As outlined here last week, Republican presidential performance in the suburbs, relative to average national performance, has been eroding consistently over the past decade or so.
It is hard not to suspect some connective tissue between the ascendancy of the GOP in the American South and their descent elsewhere. Especially when one looks at the polling data on what issues Americans believe are of the utmost political importance.
The political trinity that seems to define Republican social conservatism is "God, guns, and gays." Somewhere along the line, the Republican Party grew convinced that social conservatism along those lines was the ticket not only to locking down the South, but winning over middle-class voters elsewhere.
It worked in the South, where even Democratic candidates at the federal level feel the need to toe the line on the trinity listed above. But, nationally, their decision to put social issues at the top of the list in terms of issue-based talking points has been disastrous.
It is not that America necessarily is in solid dissent with the GOP on these issues. Indeed, on issues like gun rights, gay rights, and abortion, the GOP position could either be classified as the narrow majority position or a significant minority position.
Where the GOP loses voters by emphasizing social conservatism is in the fact that voters just don't think these issues are of paramount importance, and the Republicans risk looking like the party of misplaced priorities by campaigning on them as vehemently as they do.

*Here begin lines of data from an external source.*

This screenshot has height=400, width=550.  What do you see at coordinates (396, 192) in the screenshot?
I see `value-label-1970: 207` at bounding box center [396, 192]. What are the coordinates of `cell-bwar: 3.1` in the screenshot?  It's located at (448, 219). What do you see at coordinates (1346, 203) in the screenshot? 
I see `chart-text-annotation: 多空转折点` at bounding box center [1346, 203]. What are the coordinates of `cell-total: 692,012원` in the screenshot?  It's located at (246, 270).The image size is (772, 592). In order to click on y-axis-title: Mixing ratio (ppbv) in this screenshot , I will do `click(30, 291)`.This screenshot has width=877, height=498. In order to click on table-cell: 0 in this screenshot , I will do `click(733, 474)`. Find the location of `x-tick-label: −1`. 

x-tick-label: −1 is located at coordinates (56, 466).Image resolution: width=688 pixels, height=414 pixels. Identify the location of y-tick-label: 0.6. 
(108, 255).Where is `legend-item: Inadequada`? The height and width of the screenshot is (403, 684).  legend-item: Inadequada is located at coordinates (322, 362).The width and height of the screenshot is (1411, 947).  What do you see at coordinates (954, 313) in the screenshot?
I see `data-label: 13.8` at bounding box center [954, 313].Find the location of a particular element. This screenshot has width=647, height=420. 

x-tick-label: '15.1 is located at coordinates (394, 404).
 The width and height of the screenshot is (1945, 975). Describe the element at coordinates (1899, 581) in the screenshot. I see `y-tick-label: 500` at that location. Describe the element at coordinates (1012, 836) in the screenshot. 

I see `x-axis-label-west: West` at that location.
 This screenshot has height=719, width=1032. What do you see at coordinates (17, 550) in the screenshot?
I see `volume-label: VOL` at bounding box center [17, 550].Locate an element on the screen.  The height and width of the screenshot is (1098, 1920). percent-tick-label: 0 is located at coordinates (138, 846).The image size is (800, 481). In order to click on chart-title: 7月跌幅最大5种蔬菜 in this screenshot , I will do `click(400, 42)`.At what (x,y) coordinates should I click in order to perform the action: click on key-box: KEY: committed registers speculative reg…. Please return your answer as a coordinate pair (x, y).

Consider this Time Magazine poll from June of 2008. The date, incidentally, is chosen intentionally because it predated the worst of the economic crisis that wound up dominating the public conversation close to the election.
What follows are the percent of Americans who found the issue in question either extremely important or very important:
The Nation's Economy--94%
The War In Iraq--86%
Strengthening Social Security/Medicare--74%
So-Called "Values Issues" Such As Abortion and Gay Marriage--47%
To put it succinctly--the voters of America do not care about the trinity of social conservatism nearly as much as the Republican Party thinks that they do. And they have paid a steep political price for that miscalculation.
Furthermore, this trend towards southern concentration in the party also presents a problematic dilemma for the GOP. As Ron Brownstein writes:
That dynamic has threatened Republicans with a spiral of concentration and contraction. Because the party has lost so much ground elsewhere, the South represents an increasing share of what remains -- both in Congress and in its electoral coalition. The party's increasing identification with staunch Southern economic and social conservatism, however, may be accelerating its decline in more-moderate-to-liberal areas of the country, including the Northeast and the West Coast. "Many of the things they have done to become the dominant party in the South have caused them to be less successful in other places," said veteran Democratic strategist Bill Carrick, a South Carolina native.
Therein lies the challenge for the GOP, one that no one could reasonably envy. To moderate the party, as candidates like Charlie Crist might represent, would risk alienating the one demographic group that still remains steadfastly in the Republican Party's corner. Alas, to stay the course risks making it immeasurably more difficult to lure back a coalition capable of attaining a Congressional majority or 270 electoral votes in three years.
It is not an easy call, and it is undoubtedly going to be the source of an endless procession of circular firing squads as the Republican Party stumbles into 2010 and 2012.